THANKS TO PINA AND MAVImages: Top: Marc Neil-Jones (centre) and staff; PINA president Moses Stevens. - Pacific Scoop. Middle: Marc with Café Pacific publisher David Robie in the press room during better times. - Photo: Del Abcede/PMC
By Marc Neil-Jones
I have today sent the following email to Moses Stevens thanking him for his PINA statement of support. I have also thanked MAV for their support.
Much appreciated Moses. Despite our differences, this assault is an outrage and Iauko should be sacked. I thank you for PINA support despite us not being members currently.

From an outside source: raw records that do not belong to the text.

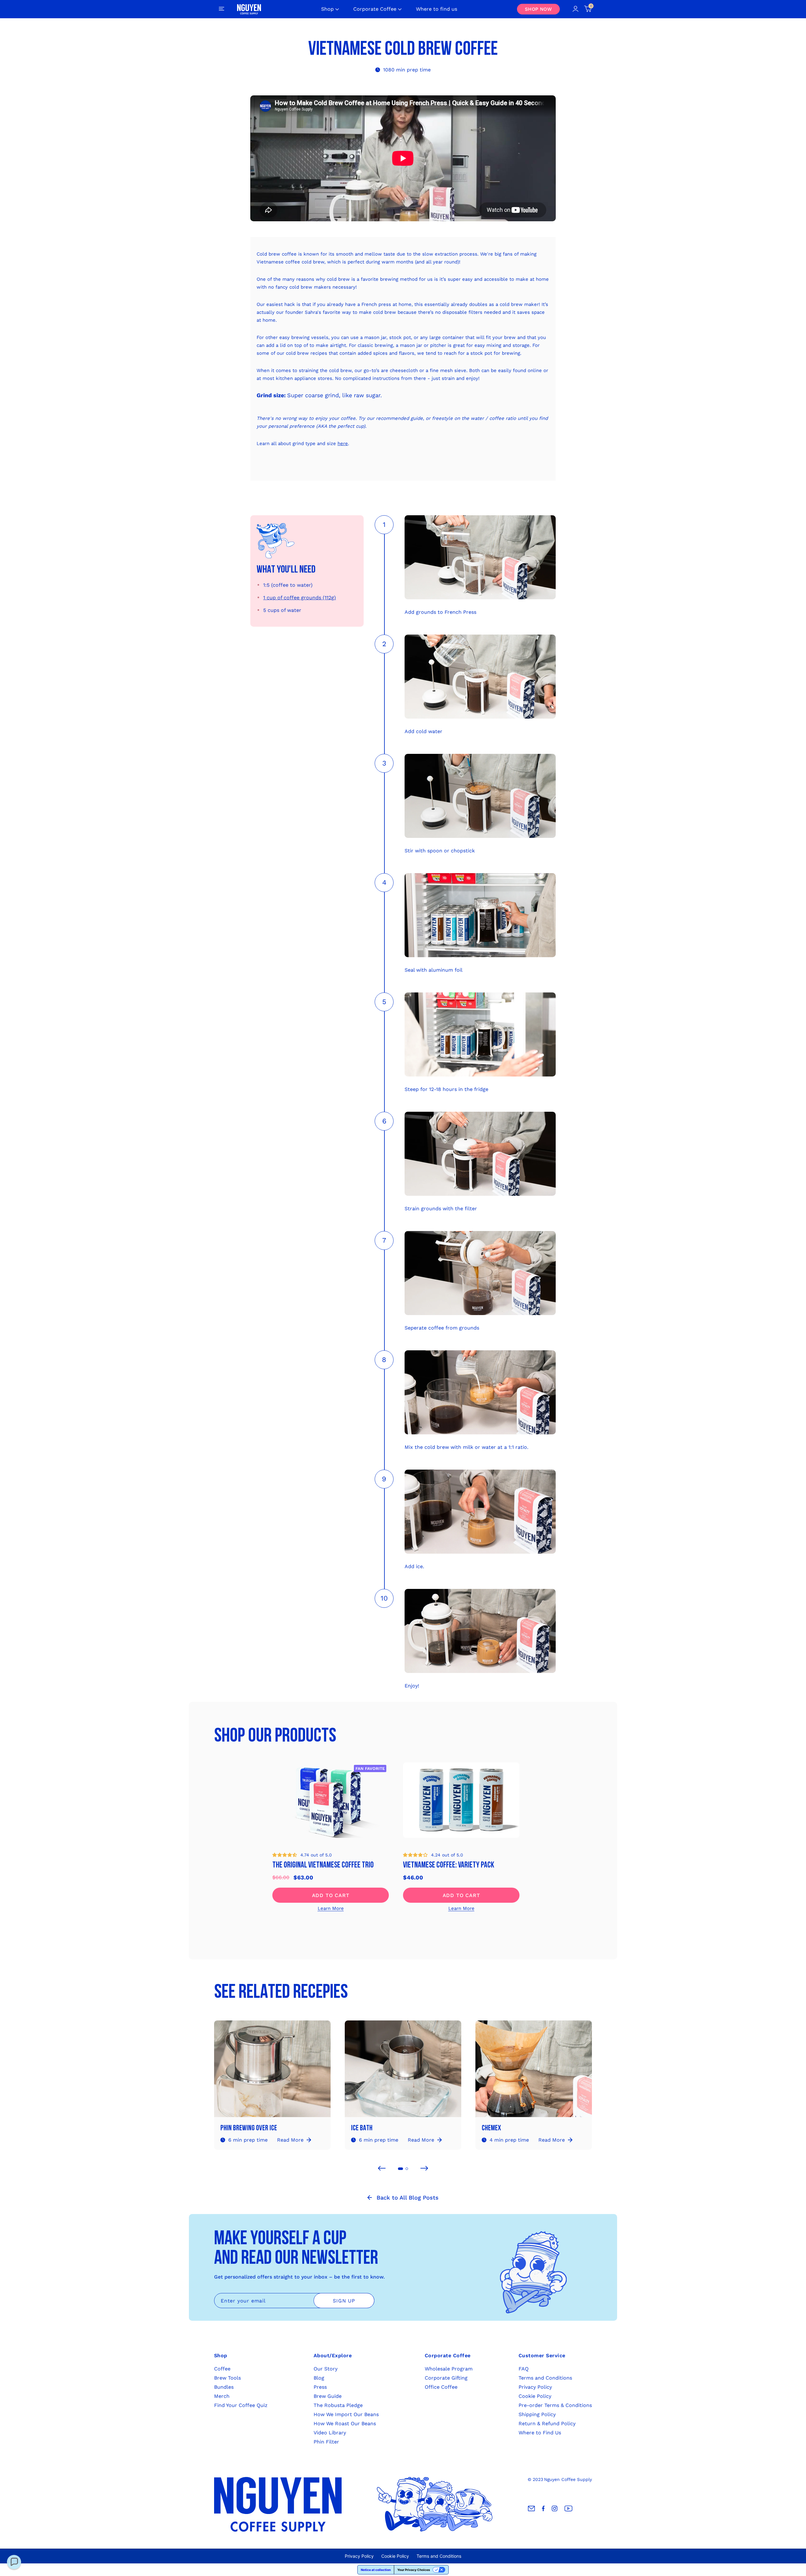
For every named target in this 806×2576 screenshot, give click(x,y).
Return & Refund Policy (547, 2423)
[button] (284, 1855)
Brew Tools (227, 2378)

One thing in relation to your press statement on Iauko's allegation of “bias” [in] reporting. The “news” he reacted to on Friday was Transparency International's weekly opinion column which is vetted by lawyers and based on their own investigations into corruption. It is an opinion piece based on fact and documentary evidence in their investigations, vetted by a qualified lawyer. Same as the two opinionated letters to the editor [published] on that same day voicing anger and irritation over Iauko's actions in suspending the Airports Vanuatu board. My article earlier in the week on him suspending the AV board did not need comment from him as I had a copy of his letter to the board suspending them and I spoke to two board members and the expat adviser who had been told not to come into the office, all of whom confirmed what had happened.
I was shown the letter from Iauko. I was asked to investigate the legality of it and this was where the news thrust was as Iauko as Minister of Public Utilities is only a 50 percent shareholder in Airports Vanuatu and the Minister of Finance has the other 50 percent. I received advice from our lawyers his action was illegal if he had not got the support of Moana Carcasses. I called Moana and he confirmed that he knew nothing about it, had not been contacted by Iauko before he sent letters out suspending the board over allegations of malpractice and that Iauko could not do anything without his support and that what he had done was not right.

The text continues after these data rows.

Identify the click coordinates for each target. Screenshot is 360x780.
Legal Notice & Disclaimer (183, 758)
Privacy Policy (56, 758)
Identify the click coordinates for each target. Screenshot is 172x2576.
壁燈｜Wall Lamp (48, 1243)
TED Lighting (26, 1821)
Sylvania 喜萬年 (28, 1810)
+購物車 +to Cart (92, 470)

That was the news hook. I had proof the letter had been sent without any approval from Carcasses.
I didn't need to contact Iauko as he couldn't deny it as I had the letter. It was not “bias” in any way and just because we write about a minister if we are basing the story on documentary evidence, eg Joe Ligo's official report on corruption in Lands while he was Director-General of Lands and had the power to get any file, document or staff he needed to do a thorough investigation for a report requested by the PM. He was the most senior civil servant in lands when he did the investigation and report, which is why it is so damaging. I simply quoted direct from the official report and raised questions on why tenders hadn't been followed that resulted in Kalsakau getting land without a tender for 1/10th of its value.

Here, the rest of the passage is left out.